> **Exercise prompt**
For each line below with the word "header", write out a copy.

Saved entries
--- --- ---

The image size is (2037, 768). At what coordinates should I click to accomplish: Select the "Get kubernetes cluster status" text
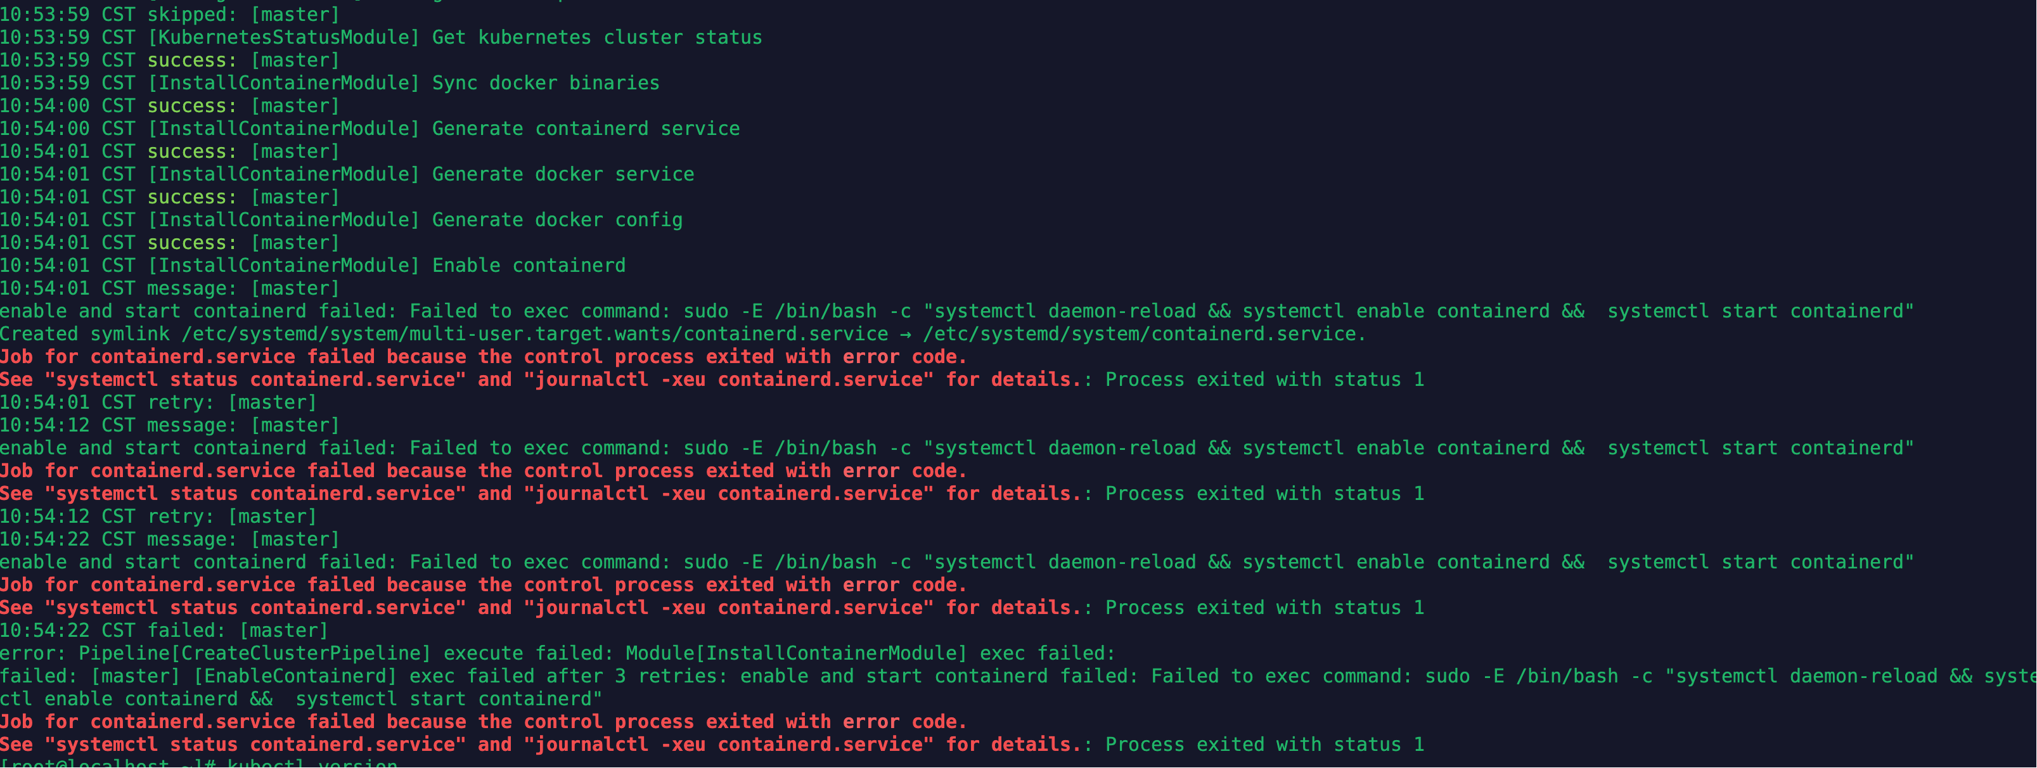(x=597, y=37)

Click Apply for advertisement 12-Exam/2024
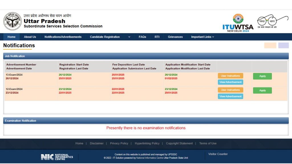(x=262, y=90)
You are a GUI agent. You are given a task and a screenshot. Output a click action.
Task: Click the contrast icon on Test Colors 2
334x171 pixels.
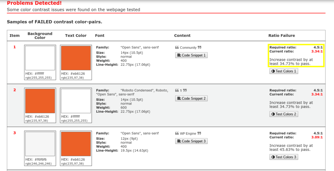coord(273,114)
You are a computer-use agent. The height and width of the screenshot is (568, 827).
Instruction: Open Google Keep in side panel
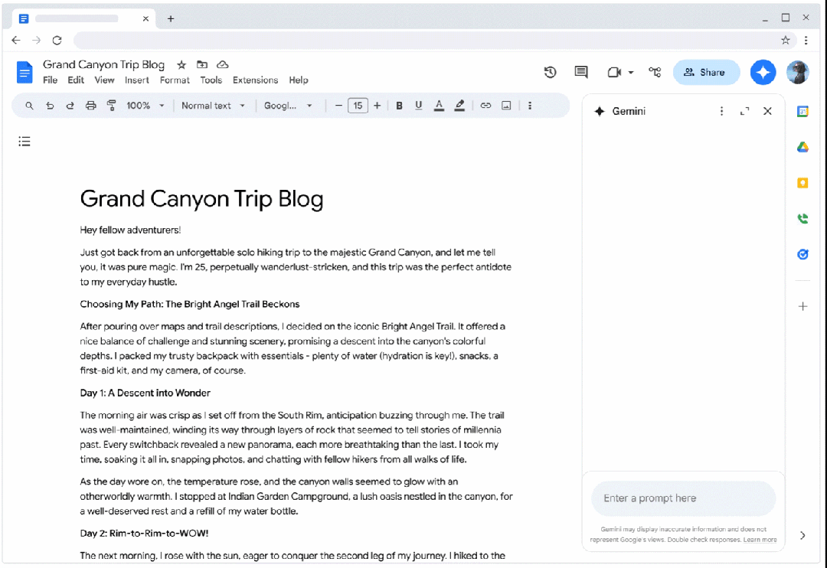802,183
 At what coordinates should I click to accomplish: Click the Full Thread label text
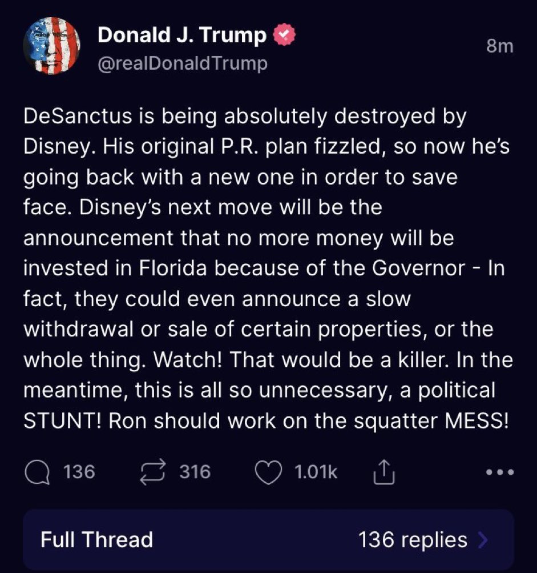(x=97, y=540)
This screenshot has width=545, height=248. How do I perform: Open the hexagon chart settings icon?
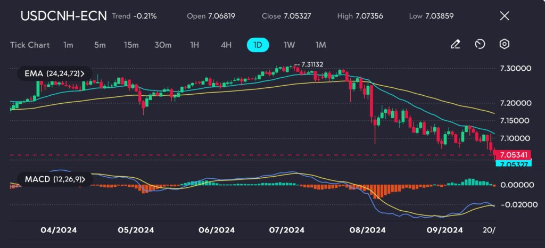point(505,45)
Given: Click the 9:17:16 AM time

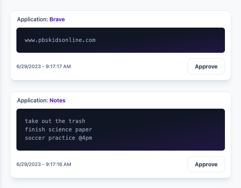Looking at the screenshot, I should click(57, 164).
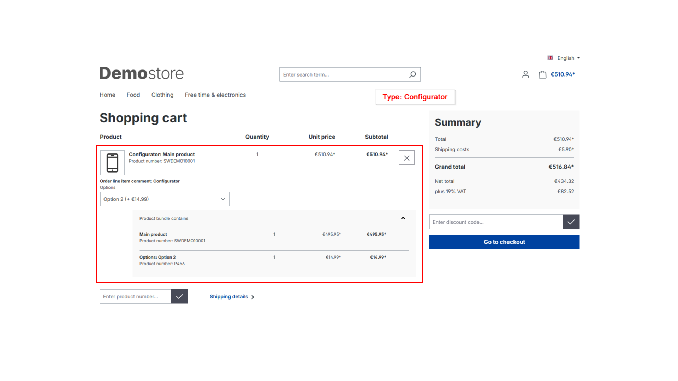This screenshot has width=678, height=381.
Task: Click the Free time & electronics menu item
Action: point(215,95)
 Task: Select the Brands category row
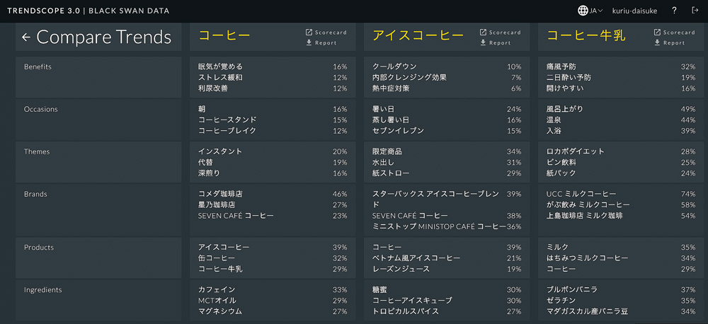tap(98, 209)
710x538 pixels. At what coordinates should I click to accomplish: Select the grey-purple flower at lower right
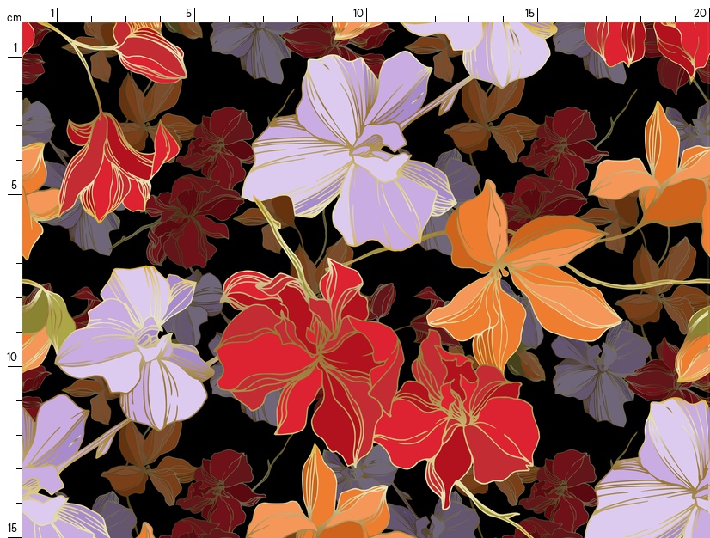(x=597, y=370)
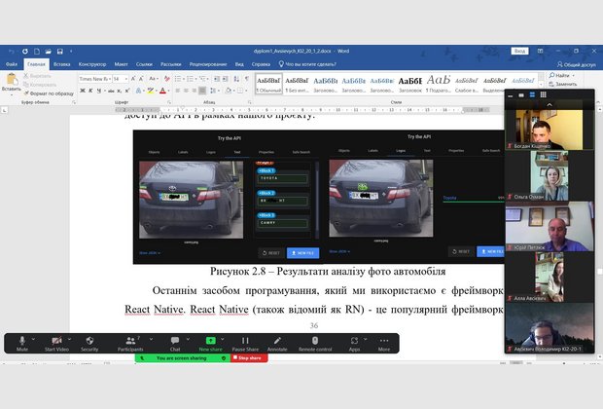Screen dimensions: 603x409
Task: Open Zoom Apps menu
Action: point(354,342)
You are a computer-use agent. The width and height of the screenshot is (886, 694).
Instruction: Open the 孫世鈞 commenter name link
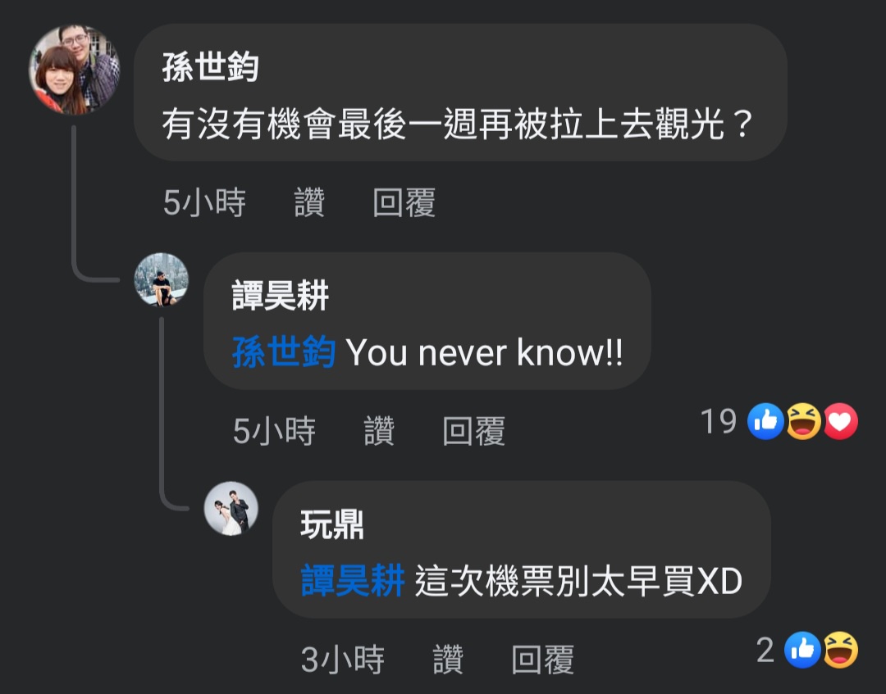point(211,67)
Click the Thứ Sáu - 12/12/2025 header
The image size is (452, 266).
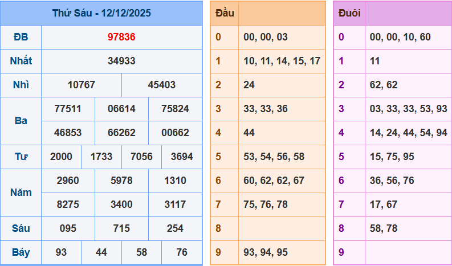(x=101, y=13)
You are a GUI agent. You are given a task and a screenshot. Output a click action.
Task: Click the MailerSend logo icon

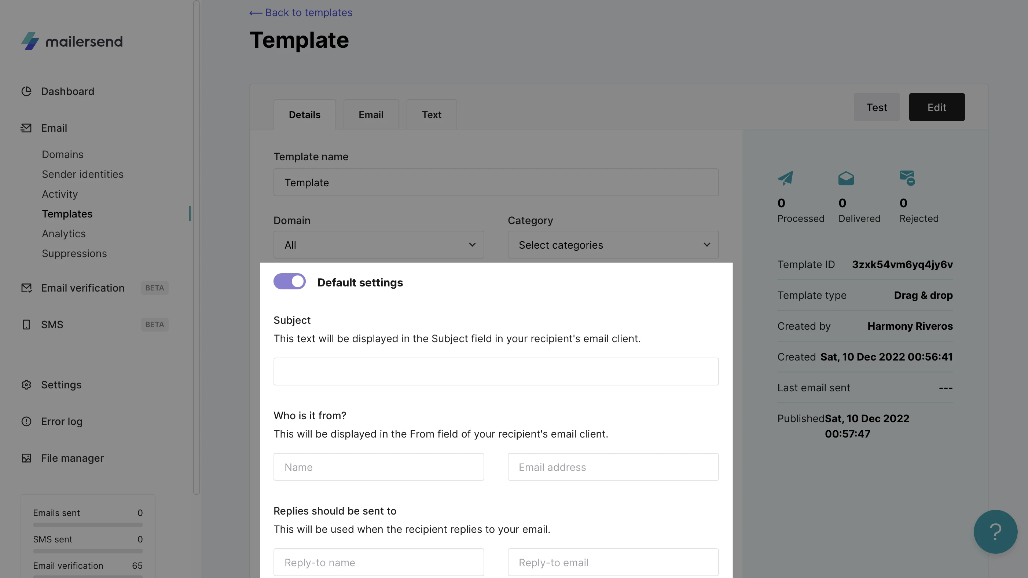(x=30, y=41)
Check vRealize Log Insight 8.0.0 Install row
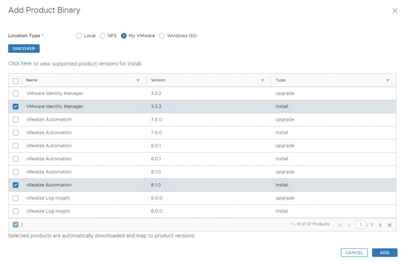 16,211
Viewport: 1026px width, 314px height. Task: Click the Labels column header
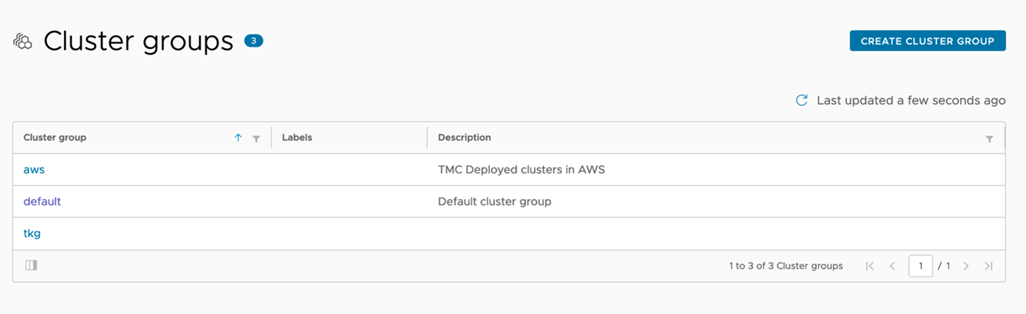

--- --- ---

> **Solution**
Click the Thứ Sáu - 12/12/2025 header
Viewport: 1026px width, 314px height. Task: Click the Labels column header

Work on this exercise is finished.